Chapitre 1
Sa tasse de café à la main, Lucia regardait par la fenêtre, comme elle avait l’habitude de le faire dès qu’elle était un peu pensive.
La pluie d’automne qui s’était abattue depuis plusieurs jours sur leur petit bourg, était accompagnée de grisaille, et une morosité latente pesait sur les humeurs.
Tout en réfléchissant à sa nouvelle organisation, la jeune femme aperçut, au loin, une petite éclaircie.
Cette dernière était la bienvenue, car travailler sous la pluie et le froid n’était vraiment pas agréable.
L’horloge accrochée au mur de sa kitchenette annonçait neuf heures trente.
Lucia posa son verre dans l’évier, s’habilla et prit les courriers qu’elle devait envoyer ainsi que son parapluie.
En quittant son petit studio de plain-pied, elle salua Siv, son logeur qui sortait de la belle maison attenante, au même moment.
Le grand blond aux allures scandinave lui rendit le salut avant de la rejoindre sous le porche, tout sourire.
_ Hé, Tu pars plus tôt aujourd’hui ?
_ Mon employeur a accepté de me prendre à plein temps, je ferais des journées complètes, dorénavant.
_ C’est super ça, lui dit-il avec enthousiasme, eh bien félicitations.
_ Merci, mais tu sais c’est le genre d’emploi saisonnier, qui ne dure pas toute l’année.
_ Oui j’ai fais ça durant mes études, c’est pas évident.
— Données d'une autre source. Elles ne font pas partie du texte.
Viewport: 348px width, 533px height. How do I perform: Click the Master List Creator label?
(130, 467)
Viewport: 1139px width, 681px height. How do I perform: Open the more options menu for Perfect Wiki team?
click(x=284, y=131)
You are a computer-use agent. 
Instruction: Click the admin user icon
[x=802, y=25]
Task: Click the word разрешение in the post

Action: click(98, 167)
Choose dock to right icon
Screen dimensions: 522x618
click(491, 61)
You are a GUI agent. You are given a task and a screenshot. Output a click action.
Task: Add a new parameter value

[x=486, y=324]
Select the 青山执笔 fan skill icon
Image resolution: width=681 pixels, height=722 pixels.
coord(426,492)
Je me rends au cabinet, tu veux que je te dépose au passage ? Lui proposa Siv tout en commandant l’ouverture du portail.
_ Je te remercie, mais Maurine, ma collègue, passe me chercher.
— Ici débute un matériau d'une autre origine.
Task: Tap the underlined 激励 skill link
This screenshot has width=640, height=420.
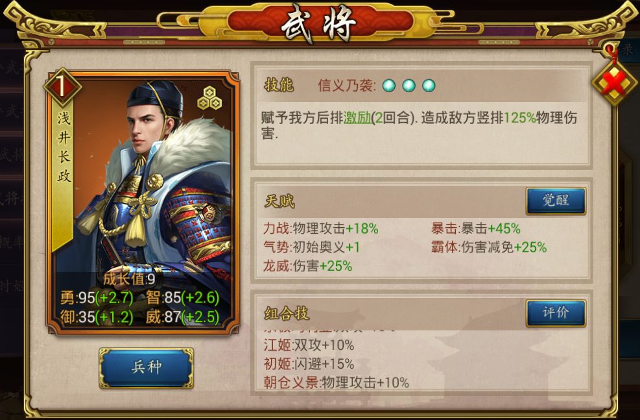Action: click(357, 117)
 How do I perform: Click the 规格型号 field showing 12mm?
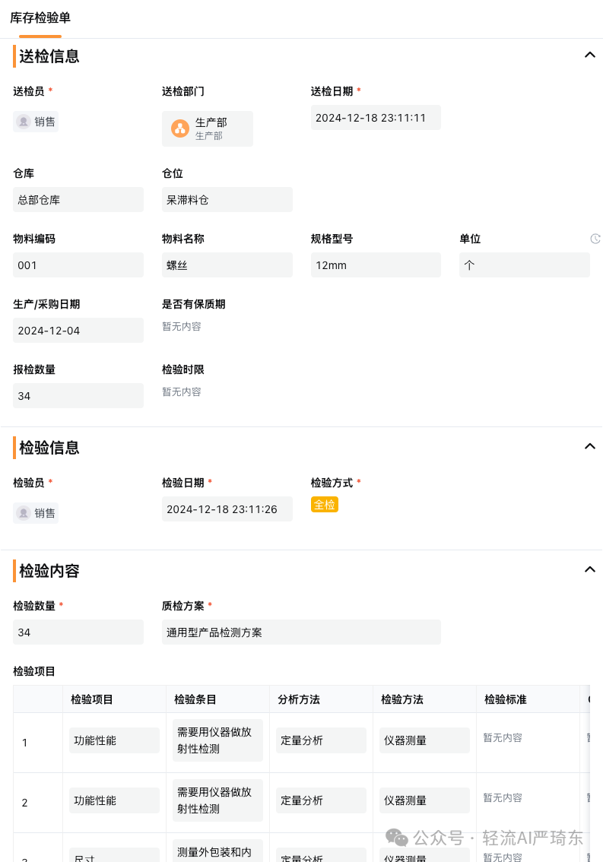point(376,265)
_ Maurine ? La fille que je vois souvent ces derniers temps ?
Les deux jeunes femmes se connaissaient depuis presque trois ans, mais ce n’est que récemment, que Lucia eut assez confiance pour la laisser entrer dans son cercle proche.
_ C’est elle, oui, confirma-t-elle.
_ Elle a l’air plutôt sympa.
_ En effet, elle est vraiment top comme fille.
Puis après qu’il l’ai inspecté de la tête au pied et qu’il se soit étonné de la voir si mal couverte, Siv la questionna :
_ Il va pleuvoir quasiment toute la journée, tu ne vas pas travailler comme ça ?
_ Euh… en fait ma cape s’est déchirée, et je n’ai pas encore pu acheter de vêtements adéquats…
_ Tout de même. Tu vas finir par prendre froid sans une tenue imperméable. Ne bouge pas je vais voir ce que je peux te passer.
_ Siv, ce n’est pas grave, lança-t-elle penaude, mon coupe-vent fera l’affaire…
Sans l’écouter l’homme s’en alla et revint quelques minutes plus tard avec une cape de pluie qu’il tendit à Lucia.
_ Merci beaucoup, fit-elle confuse. J’ai l’impression de toujours abuser de ta gentillesse.
_ Lucia, ça ne me dérange pas, alors arrête de te faire du souci pour si peu.
Les moyens de la jeune femme étaient restreints et s’acheter des vêtements était un luxe, qu’elle ne pouvait pas se permettre pour l’instant.
Et sans le soutien de Siv, elle ne savait vraiment pas ce qu’elle aurait fait.
Déjà qu’il la logeait pour une somme modique, il l’aidait dès qu’il le pouvait et à tout les niveaux.
_ Très bien, alors permets-moi de te préparer à dîner. Ainsi je pourrais te remercier convenablement.
_ Tu es assez occupée comme ça pour ne pas t’en rajouter avec la préparation d’un dîner pour moi, lui dit-il en faisant mine d’être réticent.
En réalité il était enchanté de sa proposition. D’ailleurs il était reconnaissant dès qu’une occasion lui était donnée d’être avec elle.
_ Ça ne me dérange pas, au contraire ça me fait plaisir.
Siv fit mine de réfléchir avant de répondre avec enthousiasme :
_ Très bien. Je te dis à tout à l’heure dans ce cas.
Au même moment, Maurine, la collègue de Lucia, se gara juste devant le portail ouvert.
Siv lui dit au revoir de la main avant de grimper dans son véhicule.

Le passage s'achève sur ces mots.